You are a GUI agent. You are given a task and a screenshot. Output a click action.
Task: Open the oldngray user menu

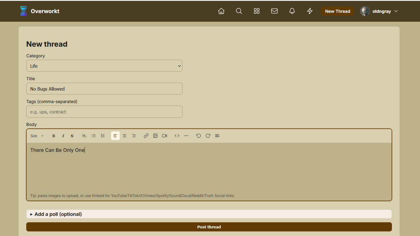pos(379,11)
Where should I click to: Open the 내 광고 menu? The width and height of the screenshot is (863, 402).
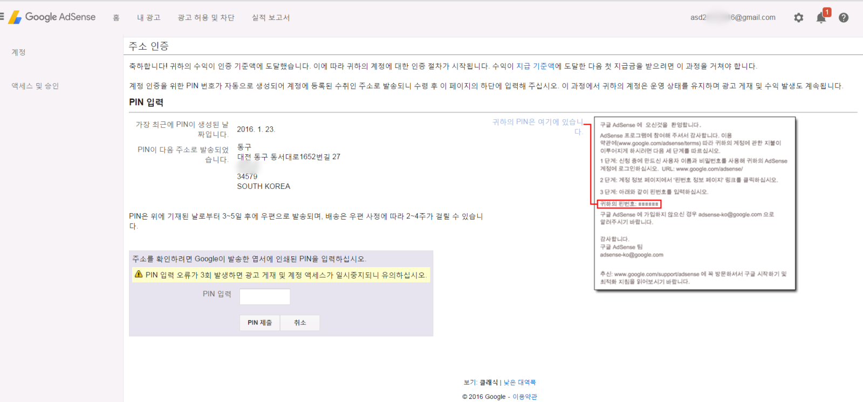(148, 18)
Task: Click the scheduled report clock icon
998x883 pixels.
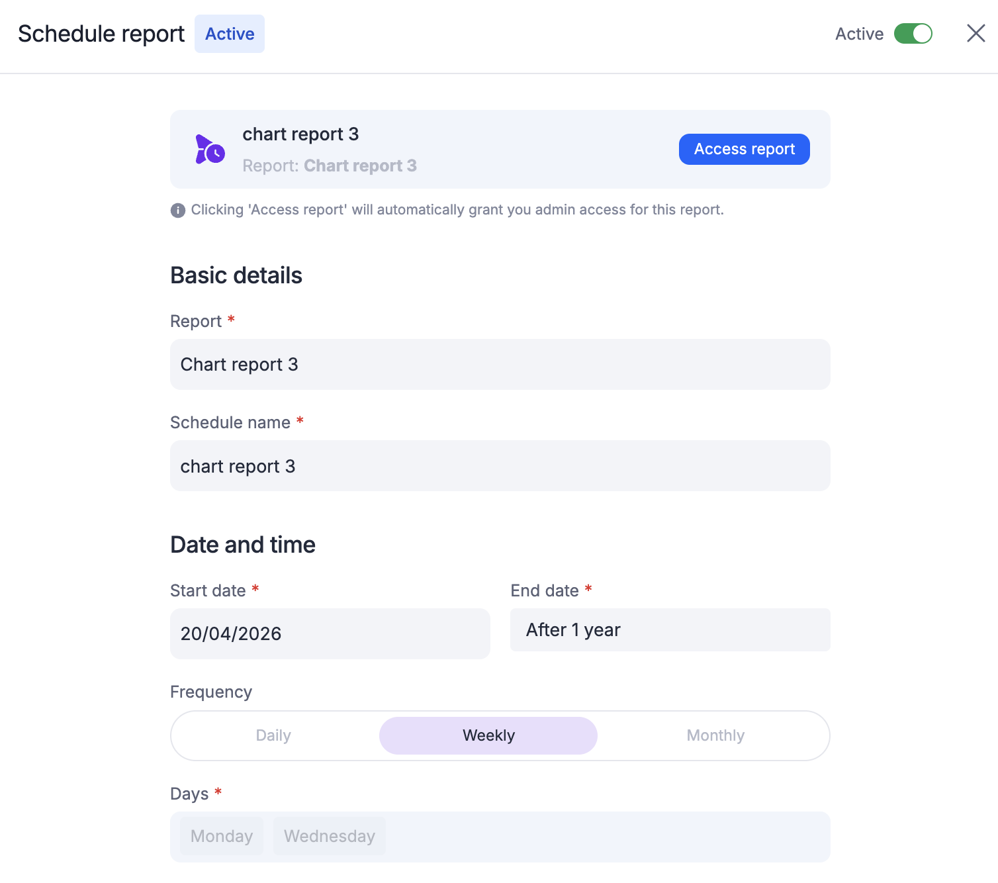Action: pyautogui.click(x=210, y=150)
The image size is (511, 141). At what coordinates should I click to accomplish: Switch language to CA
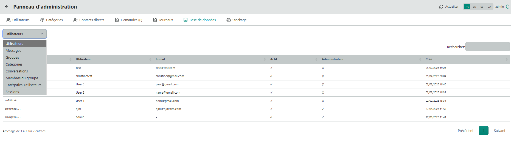click(489, 7)
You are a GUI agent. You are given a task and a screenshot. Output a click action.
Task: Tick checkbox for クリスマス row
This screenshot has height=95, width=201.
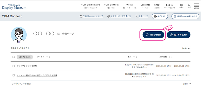tap(14, 75)
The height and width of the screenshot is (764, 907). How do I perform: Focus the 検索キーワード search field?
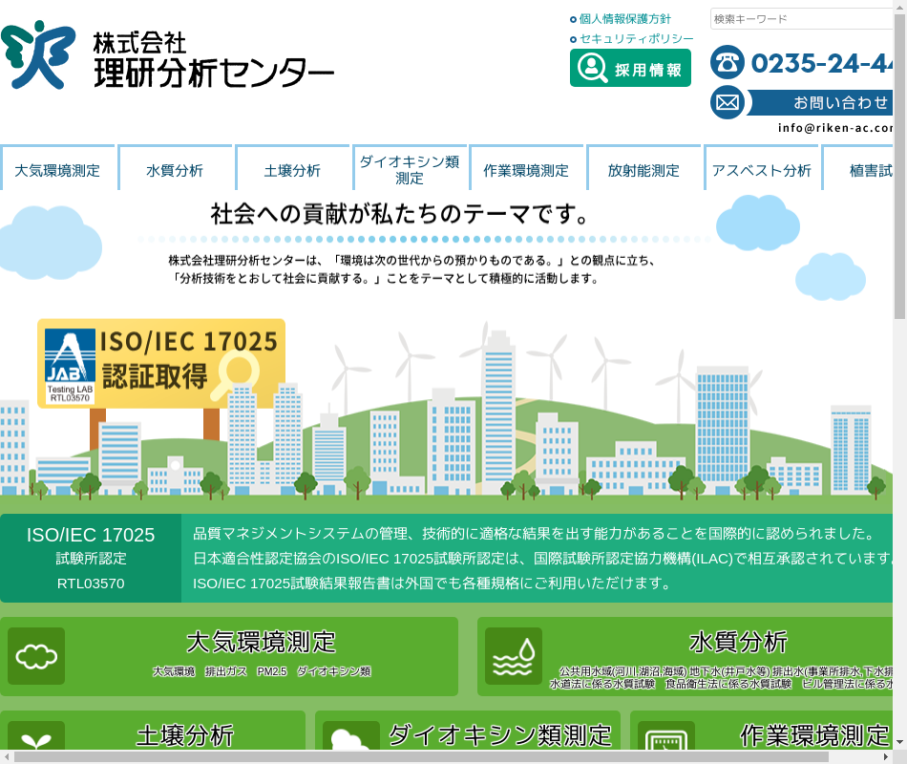(x=802, y=19)
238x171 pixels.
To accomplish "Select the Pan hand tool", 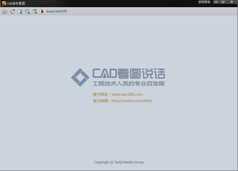I will pyautogui.click(x=12, y=12).
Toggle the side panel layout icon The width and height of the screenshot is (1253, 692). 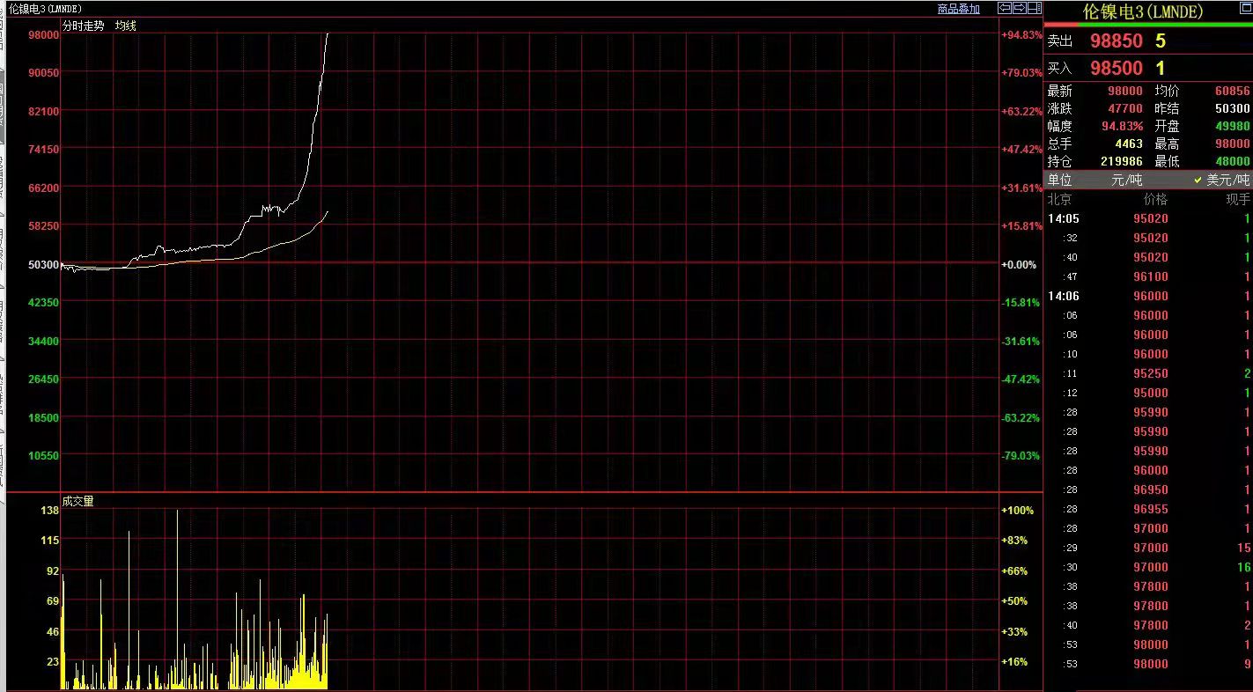[x=1034, y=8]
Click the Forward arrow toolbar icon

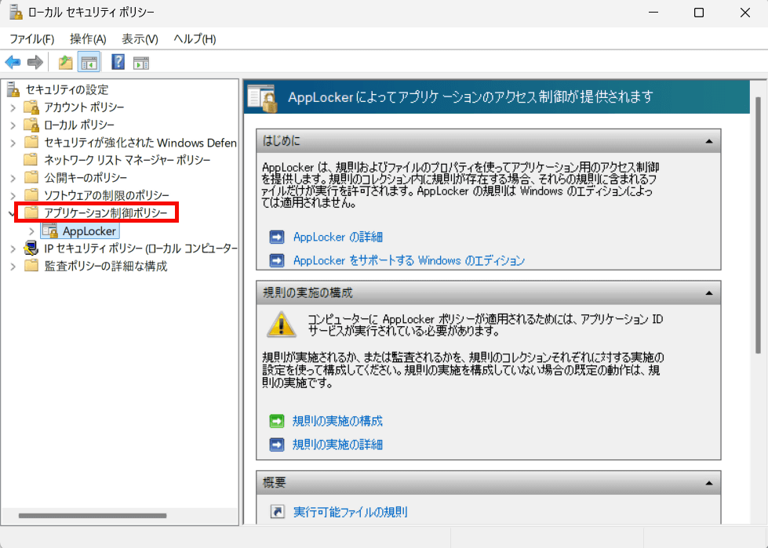[35, 63]
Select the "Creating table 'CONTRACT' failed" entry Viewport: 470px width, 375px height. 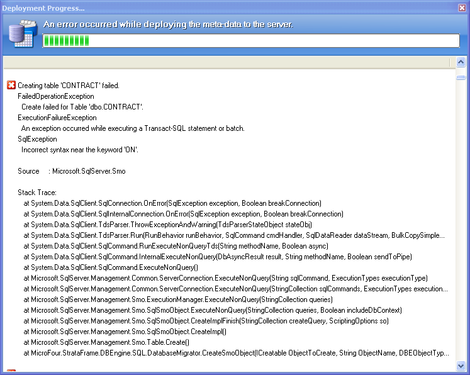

★ ★ ★ ★ ★ ★ ★

*Exercise objective*: Once the line with "Task: Open the oldngray user menu" is found above, transcribe each line from it through the line with "238x171 pixels.", exactly, and omit the pictures.

*Exercise output*:
Task: Open the oldngray user menu

pos(379,11)
Where should I click to: Open the 내 광고 menu? The width and height of the screenshot is (863, 402).
(148, 18)
Task: Click the scheduled report clock icon
998x883 pixels.
Action: pyautogui.click(x=210, y=150)
The image size is (511, 141). At what coordinates should I click to accomplish: Switch language to CA
click(489, 7)
You are a GUI agent. You are given a task and a screenshot. Output a click action.
Task: Tick checkbox for クリスマス row
This screenshot has height=95, width=201.
tap(14, 75)
The height and width of the screenshot is (764, 907). How do I perform: Focus the 検索キーワード search field?
(x=802, y=19)
238x171 pixels.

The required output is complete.